Causal-Counterfactual RAG: The Integration of Causal-Counterfactual Reasoning into RAG
This addresses limitations in knowledge-intensive NLP applications by improving reasoning fidelity and reducing hallucination, though it appears incremental as an enhancement to existing RAG frameworks.
The paper tackles the problem of disrupted contextual integrity and shallow responses in traditional Retrieval-Augmented Generation (RAG) systems by proposing Causal-Counterfactual RAG, which integrates causal graphs and counterfactual reasoning into retrieval to generate more robust, accurate, and interpretable answers.

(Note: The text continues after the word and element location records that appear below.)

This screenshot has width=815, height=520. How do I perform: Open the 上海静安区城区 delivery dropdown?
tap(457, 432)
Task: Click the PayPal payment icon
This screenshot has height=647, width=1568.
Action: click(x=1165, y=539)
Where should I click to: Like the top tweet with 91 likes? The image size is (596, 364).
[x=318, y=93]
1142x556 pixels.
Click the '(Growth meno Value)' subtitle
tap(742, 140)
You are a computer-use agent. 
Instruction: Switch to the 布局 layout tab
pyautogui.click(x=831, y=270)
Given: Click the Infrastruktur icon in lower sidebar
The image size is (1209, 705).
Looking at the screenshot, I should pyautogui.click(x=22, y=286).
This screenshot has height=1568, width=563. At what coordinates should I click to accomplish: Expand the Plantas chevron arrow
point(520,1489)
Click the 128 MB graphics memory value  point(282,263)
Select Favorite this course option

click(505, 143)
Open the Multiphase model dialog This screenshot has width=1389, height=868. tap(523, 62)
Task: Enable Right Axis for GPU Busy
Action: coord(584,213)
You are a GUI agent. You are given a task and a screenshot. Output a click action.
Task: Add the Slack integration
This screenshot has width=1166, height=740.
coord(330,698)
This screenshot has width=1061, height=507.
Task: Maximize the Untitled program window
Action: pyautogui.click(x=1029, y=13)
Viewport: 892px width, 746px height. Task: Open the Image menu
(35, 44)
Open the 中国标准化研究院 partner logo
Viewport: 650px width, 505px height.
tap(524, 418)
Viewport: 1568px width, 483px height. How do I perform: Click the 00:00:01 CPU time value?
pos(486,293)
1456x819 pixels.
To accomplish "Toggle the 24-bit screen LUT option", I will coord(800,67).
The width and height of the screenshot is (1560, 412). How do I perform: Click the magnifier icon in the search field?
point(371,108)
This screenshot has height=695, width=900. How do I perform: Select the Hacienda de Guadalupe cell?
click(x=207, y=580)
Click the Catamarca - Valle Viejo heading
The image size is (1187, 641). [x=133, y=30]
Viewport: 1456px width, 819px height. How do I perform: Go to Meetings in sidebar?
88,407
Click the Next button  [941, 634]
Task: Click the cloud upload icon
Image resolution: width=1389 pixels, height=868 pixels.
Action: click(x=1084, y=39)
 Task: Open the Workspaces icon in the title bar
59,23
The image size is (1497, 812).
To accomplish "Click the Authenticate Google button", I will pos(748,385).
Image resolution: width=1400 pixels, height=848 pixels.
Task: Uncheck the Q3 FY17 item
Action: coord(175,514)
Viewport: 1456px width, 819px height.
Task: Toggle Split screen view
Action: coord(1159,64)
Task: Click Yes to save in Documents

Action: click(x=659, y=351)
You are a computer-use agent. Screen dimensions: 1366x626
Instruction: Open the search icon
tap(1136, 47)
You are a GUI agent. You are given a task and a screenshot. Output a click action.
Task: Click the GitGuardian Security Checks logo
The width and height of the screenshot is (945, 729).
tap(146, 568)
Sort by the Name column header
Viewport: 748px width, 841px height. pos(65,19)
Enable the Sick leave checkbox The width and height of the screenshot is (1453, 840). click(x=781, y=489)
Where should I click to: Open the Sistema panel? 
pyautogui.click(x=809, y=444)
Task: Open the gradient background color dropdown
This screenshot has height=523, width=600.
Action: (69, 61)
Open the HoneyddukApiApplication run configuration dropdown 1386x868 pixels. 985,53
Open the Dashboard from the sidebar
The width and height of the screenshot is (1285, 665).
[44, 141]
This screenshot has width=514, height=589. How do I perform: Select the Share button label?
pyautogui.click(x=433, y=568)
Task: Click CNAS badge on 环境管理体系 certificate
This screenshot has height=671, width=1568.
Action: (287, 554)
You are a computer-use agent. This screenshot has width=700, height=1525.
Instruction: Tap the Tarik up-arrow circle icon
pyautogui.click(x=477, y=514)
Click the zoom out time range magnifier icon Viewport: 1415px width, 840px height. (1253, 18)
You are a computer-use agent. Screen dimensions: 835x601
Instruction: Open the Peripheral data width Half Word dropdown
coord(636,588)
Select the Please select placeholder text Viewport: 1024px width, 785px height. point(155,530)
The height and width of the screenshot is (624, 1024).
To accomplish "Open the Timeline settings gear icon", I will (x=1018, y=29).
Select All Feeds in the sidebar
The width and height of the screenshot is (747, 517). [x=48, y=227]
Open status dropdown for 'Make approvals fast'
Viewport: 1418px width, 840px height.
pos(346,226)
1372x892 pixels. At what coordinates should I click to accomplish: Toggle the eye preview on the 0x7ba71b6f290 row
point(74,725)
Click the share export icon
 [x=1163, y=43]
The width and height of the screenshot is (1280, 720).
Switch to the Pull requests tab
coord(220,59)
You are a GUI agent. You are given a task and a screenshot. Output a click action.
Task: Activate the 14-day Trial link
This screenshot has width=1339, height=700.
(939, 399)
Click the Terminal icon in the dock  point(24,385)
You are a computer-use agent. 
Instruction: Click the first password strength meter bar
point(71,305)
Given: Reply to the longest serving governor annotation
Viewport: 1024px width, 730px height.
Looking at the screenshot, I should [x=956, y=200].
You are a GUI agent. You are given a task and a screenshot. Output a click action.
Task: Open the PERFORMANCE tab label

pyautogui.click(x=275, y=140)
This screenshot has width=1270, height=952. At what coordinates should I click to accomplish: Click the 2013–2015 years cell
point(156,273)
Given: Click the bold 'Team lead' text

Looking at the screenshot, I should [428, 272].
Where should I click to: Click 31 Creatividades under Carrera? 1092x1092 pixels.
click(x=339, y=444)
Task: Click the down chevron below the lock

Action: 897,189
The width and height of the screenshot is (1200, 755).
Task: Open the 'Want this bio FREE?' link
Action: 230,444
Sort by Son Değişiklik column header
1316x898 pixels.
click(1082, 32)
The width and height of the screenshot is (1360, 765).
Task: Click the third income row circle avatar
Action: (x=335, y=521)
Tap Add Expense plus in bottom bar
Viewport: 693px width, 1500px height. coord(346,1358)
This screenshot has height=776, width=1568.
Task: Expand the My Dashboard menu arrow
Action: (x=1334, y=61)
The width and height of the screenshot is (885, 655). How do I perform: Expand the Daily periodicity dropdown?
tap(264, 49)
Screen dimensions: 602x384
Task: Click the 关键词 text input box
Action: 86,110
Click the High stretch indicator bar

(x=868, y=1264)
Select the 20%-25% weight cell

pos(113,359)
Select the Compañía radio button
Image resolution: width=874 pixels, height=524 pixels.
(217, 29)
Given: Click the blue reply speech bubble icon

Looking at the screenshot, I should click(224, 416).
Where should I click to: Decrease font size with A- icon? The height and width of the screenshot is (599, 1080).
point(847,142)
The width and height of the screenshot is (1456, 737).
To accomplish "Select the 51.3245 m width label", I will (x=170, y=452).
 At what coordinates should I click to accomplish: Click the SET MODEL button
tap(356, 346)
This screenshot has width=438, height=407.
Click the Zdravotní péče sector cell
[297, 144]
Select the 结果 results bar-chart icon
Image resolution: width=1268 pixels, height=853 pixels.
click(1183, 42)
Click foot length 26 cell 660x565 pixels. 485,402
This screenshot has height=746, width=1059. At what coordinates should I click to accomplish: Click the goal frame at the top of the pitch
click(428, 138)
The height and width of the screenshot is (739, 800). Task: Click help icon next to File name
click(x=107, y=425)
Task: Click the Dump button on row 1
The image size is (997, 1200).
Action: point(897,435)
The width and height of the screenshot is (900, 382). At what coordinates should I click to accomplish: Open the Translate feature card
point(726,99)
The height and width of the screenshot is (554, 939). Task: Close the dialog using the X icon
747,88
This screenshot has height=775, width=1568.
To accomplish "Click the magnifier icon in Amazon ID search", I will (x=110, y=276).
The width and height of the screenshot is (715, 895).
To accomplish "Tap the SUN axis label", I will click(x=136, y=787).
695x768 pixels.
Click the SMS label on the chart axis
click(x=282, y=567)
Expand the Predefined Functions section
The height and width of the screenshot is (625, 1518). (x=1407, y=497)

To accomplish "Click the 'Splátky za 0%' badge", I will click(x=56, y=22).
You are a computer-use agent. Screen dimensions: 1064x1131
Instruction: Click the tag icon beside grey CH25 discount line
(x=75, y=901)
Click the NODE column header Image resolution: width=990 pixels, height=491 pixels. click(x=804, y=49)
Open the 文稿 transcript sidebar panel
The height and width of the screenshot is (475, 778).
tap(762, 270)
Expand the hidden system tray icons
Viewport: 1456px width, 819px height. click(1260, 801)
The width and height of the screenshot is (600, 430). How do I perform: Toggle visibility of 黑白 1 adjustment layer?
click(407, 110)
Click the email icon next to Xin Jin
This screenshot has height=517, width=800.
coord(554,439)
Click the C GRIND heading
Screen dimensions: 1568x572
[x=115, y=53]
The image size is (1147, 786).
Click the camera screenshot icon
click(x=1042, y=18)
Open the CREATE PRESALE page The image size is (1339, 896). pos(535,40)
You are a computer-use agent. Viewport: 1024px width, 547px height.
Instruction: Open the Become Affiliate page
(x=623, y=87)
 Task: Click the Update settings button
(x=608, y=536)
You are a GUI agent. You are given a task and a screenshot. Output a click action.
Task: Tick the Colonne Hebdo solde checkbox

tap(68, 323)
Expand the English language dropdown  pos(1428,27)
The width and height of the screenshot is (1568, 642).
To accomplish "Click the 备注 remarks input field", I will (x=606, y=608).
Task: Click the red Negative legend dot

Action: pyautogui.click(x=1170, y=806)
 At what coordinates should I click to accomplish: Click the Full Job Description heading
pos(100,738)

Large language models (LLMs) have transformed natural language processing (NLP), enabling diverse applications by integrating large-scale pre-trained knowledge. However, their static knowledge limits dynamic reasoning over external information, especially in knowledge-intensive domains. Retrieval-Augmented Generation (RAG) addresses this challenge by combining retrieval mechanisms with generative modeling to improve contextual understanding. Traditional RAG systems suffer from disrupted contextual integrity due to text chunking and over-reliance on semantic similarity for retrieval, often resulting in shallow and less accurate responses. We propose Causal-Counterfactual RAG, a novel framework that integrates explicit causal graphs representing cause-effect relationships into the retrieval process and incorporates counterfactual reasoning grounded on the causal structure. Unlike conventional methods, our framework evaluates not only direct causal evidence but also the counterfactuality of associated causes, combining results from both to generate more robust, accurate, and interpretable answers. By leveraging causal pathways and associated hypothetical scenarios, Causal-Counterfactual RAG preserves contextual coherence, reduces hallucination, and enhances reasoning fidelity.